Although the Ford Escort was a hot property overseas since the 1960s, it was not offered in the United States until the 1981 model year. At that point, it started selling like hotcakes. Then, in 1982, Ford created a sporty spin-off from the Escort. It was called the Ford EXP.
The beginning of the Ford EXP
Keep in mind that automotive manufacturers had recently come out of the oil embargo era. So, economical small, front-wheel drive, cars were the in thing with consumers. Unsurprisingly, Ford tried to create a sporty and economical two-seater off a platform they already had in order to maximize their project costs. To that end, Ford created the EXP. It shared the floorpan and drivetrain with the Escort but lost two seats, and was lower to the ground.
The exterior of the EXP
The exterior of the EXP is where the big difference between the cars was. Ford got rid of the stand-up grille of the Escort and instead created a wedge-shaped hood that was flanked by light pods that integrated with the fenders. Two small slots on the bumper became the cooling vents for the engine. The two-seater also had a shorter an angular C-pillar behind the driver’s seat, giving it a notchback look. It became affectionately known a the frog face car.
The oil embargo and environmental restrictions
Remember the oil-embargo I mentioned earlier? Well, on the heels of the oil embargo, the government also enacted environmental restrictions. Horsepower ratings across the auto industry took a hit as a result. Between the oil restrictions and the horsepower hit, the Ford EXP engineering team was able to put together a 1.6-liter, four-cylinder engine that put out 70-80 horses, which was not exciting, but not bad for the time. Autotrader reports that the zero-to-sixty time for the car was 12.4 seconds. EPA numbers of the day put the car at 44 miles per gallon. A turbo engine was made available later. It brought the zero-to-sixty time down to 9 seconds and raised horsepower to 120.
The original EXP model ran from 1982 to 1985. An update for the 1985 model year, in line with the redesigned Escort, gave engineers an opportunity to have a do-over.

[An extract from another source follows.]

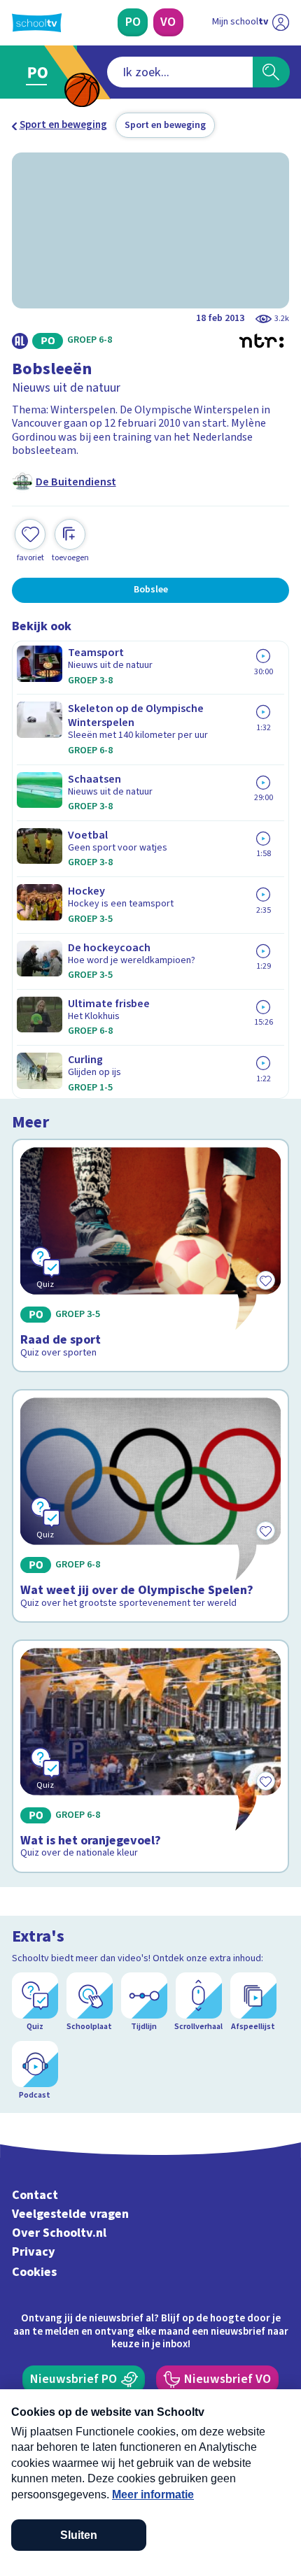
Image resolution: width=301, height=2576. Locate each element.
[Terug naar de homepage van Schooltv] (37, 22)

So, they came up with a new EXP. But, when the new car launched, it more closely resembled the Escort. So, it was renamed the Ford Escort EXP. It did, however, have a model-specific bumper with an integrated air dam, grille, and B pillar cover.

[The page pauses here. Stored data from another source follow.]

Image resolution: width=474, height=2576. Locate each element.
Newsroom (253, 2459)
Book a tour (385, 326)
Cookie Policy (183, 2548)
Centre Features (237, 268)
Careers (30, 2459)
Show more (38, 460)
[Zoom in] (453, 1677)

In the mid to late 1980s competition for the small coupe market was increasing. The Honda CRX, Pontiac Fiero, and Toyota MR2 were all now on the scene. Although there were engine and horsepower tweaks along the way for the Escort EXP, the competition had more power. So, the Escort EXP was pretty much the old guard at that point. However, it would soldier on until ultimately meeting its demise in 1988.
Today, the EXP, and younger Escort EXP are rare sights on the road or even at car shows. They are considered a classic by many state motor vehicle departments because of their age. But, even still, there just is no love for this piece of Ford history. At the time of the writing, there is only one listed on Autotrader, and one on Ebay Motors.